#### WORK ORDER:
Write out again, exactly, the lines below starting at the one with "Image resolution: width=1414" and ending at the one with "The height and width of the screenshot is (886, 1372).".

####

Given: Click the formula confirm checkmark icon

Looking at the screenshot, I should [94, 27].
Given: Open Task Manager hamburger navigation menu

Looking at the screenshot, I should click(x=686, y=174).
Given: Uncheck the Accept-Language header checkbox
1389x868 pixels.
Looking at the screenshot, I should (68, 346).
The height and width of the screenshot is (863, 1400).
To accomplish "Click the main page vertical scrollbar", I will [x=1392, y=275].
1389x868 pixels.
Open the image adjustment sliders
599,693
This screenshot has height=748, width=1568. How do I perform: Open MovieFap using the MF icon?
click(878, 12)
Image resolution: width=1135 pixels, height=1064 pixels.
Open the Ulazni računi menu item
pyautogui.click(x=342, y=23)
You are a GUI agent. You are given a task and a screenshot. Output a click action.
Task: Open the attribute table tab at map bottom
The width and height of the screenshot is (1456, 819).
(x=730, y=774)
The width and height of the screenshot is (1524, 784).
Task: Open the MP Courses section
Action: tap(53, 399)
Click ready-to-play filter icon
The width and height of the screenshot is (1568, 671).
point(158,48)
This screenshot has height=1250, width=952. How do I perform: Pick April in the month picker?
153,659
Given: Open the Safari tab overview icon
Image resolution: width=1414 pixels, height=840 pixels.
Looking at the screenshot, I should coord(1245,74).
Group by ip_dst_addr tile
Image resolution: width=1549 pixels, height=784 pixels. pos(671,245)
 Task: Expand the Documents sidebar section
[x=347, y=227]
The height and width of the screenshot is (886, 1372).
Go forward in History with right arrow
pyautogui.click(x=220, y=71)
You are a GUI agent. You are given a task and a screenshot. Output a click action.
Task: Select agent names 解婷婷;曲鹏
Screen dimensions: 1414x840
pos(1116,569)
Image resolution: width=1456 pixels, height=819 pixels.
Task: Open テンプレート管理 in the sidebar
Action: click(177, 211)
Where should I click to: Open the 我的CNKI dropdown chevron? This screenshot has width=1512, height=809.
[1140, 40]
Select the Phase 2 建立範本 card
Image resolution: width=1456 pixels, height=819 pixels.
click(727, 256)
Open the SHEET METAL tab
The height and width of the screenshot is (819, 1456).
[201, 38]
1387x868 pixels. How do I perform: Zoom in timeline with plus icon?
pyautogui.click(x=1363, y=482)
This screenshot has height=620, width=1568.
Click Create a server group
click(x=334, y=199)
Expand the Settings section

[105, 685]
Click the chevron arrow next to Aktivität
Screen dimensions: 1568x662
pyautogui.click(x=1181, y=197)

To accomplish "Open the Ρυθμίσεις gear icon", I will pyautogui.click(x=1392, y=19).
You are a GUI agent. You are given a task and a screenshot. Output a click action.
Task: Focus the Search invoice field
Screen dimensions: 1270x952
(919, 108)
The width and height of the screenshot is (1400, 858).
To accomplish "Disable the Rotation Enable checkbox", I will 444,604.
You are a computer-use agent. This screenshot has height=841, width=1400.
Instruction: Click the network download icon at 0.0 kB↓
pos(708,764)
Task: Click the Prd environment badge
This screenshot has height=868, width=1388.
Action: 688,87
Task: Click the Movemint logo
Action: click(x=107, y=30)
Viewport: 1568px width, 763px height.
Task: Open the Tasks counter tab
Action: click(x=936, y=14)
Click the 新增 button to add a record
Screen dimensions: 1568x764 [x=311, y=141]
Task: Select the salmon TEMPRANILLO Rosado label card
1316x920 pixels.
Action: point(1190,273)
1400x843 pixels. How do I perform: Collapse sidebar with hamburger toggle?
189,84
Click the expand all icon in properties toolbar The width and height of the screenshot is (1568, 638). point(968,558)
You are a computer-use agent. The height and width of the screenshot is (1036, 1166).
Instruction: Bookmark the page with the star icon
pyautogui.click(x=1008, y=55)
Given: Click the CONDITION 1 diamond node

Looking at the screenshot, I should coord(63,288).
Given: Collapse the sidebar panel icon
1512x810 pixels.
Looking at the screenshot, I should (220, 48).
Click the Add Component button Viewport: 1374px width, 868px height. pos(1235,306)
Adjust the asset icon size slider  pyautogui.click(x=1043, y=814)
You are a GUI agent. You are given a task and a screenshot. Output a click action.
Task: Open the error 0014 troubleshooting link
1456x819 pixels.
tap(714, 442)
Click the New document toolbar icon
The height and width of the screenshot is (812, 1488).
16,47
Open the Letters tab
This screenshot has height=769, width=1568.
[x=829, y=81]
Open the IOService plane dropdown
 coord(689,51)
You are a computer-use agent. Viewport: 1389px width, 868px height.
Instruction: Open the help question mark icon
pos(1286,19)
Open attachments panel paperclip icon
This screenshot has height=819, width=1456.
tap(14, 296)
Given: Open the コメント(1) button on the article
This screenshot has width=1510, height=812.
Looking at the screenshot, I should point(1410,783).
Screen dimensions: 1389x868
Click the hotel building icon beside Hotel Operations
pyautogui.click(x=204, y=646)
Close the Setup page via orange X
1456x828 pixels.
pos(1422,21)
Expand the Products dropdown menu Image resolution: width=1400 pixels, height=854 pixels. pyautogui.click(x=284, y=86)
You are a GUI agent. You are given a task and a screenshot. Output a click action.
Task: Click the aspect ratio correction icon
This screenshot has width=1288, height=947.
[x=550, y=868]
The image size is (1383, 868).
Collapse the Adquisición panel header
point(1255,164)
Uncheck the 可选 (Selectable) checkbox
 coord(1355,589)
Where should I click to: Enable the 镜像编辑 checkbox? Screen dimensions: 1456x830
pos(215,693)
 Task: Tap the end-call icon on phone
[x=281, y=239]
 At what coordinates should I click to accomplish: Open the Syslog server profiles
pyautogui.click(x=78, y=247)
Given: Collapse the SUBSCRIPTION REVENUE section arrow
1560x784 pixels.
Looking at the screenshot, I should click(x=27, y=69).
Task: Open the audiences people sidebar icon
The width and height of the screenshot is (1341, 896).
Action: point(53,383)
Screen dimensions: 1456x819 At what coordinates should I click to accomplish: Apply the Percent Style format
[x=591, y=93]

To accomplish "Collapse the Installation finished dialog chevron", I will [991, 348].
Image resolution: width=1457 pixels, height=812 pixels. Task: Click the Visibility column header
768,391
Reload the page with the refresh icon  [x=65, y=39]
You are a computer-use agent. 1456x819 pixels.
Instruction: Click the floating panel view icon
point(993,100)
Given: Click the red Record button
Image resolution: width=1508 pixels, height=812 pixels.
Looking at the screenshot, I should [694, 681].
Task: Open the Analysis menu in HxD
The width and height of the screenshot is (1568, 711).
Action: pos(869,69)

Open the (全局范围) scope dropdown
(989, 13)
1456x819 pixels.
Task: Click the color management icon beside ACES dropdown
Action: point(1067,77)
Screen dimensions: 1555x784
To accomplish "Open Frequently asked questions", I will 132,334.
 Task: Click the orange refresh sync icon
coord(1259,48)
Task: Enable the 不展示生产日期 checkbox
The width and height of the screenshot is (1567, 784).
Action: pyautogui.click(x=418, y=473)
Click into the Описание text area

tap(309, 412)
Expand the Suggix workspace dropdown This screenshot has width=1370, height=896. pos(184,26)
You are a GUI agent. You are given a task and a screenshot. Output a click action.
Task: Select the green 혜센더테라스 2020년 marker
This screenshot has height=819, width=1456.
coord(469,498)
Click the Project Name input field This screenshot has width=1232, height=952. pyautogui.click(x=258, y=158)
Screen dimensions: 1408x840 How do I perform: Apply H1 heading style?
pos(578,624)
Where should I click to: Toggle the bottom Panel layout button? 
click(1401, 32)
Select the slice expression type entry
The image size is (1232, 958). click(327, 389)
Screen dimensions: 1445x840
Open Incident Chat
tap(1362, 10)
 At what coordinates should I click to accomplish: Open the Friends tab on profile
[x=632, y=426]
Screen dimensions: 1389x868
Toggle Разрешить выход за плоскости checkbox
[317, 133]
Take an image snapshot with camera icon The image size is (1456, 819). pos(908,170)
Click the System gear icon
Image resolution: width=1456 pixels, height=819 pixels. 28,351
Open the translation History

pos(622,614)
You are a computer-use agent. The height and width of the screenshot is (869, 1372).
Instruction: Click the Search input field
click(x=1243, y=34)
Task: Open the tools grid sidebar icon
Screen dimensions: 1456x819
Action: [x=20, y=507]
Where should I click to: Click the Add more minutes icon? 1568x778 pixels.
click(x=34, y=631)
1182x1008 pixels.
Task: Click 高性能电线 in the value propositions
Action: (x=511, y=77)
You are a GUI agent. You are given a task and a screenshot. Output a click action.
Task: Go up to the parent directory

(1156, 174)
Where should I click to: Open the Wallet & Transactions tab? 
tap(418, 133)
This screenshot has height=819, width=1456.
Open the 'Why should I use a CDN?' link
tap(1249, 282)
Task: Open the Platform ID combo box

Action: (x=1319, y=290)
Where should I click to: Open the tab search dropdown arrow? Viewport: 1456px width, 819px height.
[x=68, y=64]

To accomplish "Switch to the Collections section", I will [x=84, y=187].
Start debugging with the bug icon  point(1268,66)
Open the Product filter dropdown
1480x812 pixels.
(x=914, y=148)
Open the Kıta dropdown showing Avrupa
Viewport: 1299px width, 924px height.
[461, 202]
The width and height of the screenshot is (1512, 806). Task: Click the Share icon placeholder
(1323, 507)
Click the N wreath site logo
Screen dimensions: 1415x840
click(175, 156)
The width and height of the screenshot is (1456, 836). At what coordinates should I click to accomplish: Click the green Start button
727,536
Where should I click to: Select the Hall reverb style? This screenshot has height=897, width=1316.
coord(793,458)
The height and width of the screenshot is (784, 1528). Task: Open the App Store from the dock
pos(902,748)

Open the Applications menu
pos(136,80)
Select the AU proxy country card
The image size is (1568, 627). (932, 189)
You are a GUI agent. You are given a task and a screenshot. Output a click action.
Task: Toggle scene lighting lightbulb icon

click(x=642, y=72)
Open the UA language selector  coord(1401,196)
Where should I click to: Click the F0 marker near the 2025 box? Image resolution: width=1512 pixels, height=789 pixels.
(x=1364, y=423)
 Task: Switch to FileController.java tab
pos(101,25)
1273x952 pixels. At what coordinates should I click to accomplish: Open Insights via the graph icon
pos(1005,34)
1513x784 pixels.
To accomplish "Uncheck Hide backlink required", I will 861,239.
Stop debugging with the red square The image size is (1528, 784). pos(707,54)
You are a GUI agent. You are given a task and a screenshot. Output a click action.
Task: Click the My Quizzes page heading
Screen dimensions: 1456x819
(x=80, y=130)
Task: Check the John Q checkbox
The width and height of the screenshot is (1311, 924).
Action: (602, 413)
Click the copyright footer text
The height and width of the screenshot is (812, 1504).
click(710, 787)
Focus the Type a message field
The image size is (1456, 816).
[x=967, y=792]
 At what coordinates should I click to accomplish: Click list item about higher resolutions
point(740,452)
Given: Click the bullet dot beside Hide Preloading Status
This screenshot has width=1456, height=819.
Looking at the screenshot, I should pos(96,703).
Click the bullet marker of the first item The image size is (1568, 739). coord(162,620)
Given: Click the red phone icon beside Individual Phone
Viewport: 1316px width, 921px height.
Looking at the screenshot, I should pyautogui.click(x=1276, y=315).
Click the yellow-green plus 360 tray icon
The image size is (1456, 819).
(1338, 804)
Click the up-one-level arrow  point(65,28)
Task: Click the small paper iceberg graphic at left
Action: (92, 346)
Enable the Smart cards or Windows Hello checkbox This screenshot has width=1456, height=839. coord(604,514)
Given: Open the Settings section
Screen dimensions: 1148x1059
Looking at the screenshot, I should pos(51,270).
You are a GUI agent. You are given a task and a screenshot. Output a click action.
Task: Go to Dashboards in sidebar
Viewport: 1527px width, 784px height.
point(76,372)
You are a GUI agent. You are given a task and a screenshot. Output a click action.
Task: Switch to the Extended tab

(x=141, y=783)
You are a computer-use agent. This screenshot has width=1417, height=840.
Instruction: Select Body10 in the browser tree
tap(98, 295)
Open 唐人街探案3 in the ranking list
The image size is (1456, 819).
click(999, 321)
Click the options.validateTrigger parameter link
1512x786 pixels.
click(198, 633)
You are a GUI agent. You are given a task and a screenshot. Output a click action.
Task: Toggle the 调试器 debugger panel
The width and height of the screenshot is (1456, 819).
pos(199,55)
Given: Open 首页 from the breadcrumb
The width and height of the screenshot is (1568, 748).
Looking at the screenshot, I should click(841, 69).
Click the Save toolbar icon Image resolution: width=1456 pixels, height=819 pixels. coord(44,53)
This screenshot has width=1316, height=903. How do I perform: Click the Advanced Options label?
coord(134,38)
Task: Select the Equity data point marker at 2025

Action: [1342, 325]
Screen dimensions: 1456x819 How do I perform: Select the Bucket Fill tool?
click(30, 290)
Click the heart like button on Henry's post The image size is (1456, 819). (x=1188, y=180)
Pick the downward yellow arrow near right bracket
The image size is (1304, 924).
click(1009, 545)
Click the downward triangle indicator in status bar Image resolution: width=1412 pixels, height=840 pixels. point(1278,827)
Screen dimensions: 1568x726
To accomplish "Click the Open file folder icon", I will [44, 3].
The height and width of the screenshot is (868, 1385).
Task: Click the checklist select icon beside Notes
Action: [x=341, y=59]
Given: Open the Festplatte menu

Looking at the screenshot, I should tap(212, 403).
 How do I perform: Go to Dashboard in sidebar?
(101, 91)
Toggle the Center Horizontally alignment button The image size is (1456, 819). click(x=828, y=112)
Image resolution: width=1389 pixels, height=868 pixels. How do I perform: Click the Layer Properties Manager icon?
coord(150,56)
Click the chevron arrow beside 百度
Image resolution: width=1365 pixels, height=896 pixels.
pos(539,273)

####

#### RESULT OF THIS TASK:
Image resolution: width=1414 pixels, height=840 pixels.
Looking at the screenshot, I should coord(1245,74).
Group by ip_dst_addr tile
Image resolution: width=1549 pixels, height=784 pixels. pos(671,245)
 Task: Expand the Documents sidebar section
[x=347, y=227]
The height and width of the screenshot is (886, 1372).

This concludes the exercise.